Problem requirements
Duplicate the lines of the listing below, from the line containing "The width and height of the screenshot is (614, 406)." through the line containing "(1003, 592)", including both of those lines.

Data to process
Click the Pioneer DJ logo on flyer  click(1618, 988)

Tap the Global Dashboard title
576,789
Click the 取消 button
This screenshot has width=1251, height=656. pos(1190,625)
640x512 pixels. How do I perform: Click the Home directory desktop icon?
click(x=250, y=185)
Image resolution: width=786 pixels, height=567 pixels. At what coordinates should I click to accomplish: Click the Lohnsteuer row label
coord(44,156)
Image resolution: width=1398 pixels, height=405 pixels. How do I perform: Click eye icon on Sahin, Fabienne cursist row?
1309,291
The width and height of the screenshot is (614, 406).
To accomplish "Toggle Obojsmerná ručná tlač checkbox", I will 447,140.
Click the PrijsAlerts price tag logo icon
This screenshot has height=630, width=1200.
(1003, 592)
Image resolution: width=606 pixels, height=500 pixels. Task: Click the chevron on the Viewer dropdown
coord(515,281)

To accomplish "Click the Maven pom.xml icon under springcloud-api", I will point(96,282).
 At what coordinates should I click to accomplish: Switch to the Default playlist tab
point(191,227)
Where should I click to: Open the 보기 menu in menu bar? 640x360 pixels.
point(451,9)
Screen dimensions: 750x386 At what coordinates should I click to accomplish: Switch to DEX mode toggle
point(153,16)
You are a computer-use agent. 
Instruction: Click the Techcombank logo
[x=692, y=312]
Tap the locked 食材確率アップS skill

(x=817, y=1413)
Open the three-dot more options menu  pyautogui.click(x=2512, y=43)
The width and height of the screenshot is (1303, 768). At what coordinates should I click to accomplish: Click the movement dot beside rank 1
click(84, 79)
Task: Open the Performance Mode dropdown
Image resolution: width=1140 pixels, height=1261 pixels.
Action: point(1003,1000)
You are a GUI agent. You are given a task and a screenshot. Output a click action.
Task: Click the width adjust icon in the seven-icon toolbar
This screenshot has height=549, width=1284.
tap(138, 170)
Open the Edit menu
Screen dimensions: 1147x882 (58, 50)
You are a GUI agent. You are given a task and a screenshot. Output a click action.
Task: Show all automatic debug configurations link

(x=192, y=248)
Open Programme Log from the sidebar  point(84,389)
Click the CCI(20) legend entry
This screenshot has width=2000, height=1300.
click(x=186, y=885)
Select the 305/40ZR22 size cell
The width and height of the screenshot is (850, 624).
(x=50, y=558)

Reply
The width and height of the screenshot is (614, 406).
To accomplish "Toggle Obojsmerná ručná tlač checkbox", I will 447,140.
Click the PrijsAlerts price tag logo icon
This screenshot has height=630, width=1200.
(1003, 592)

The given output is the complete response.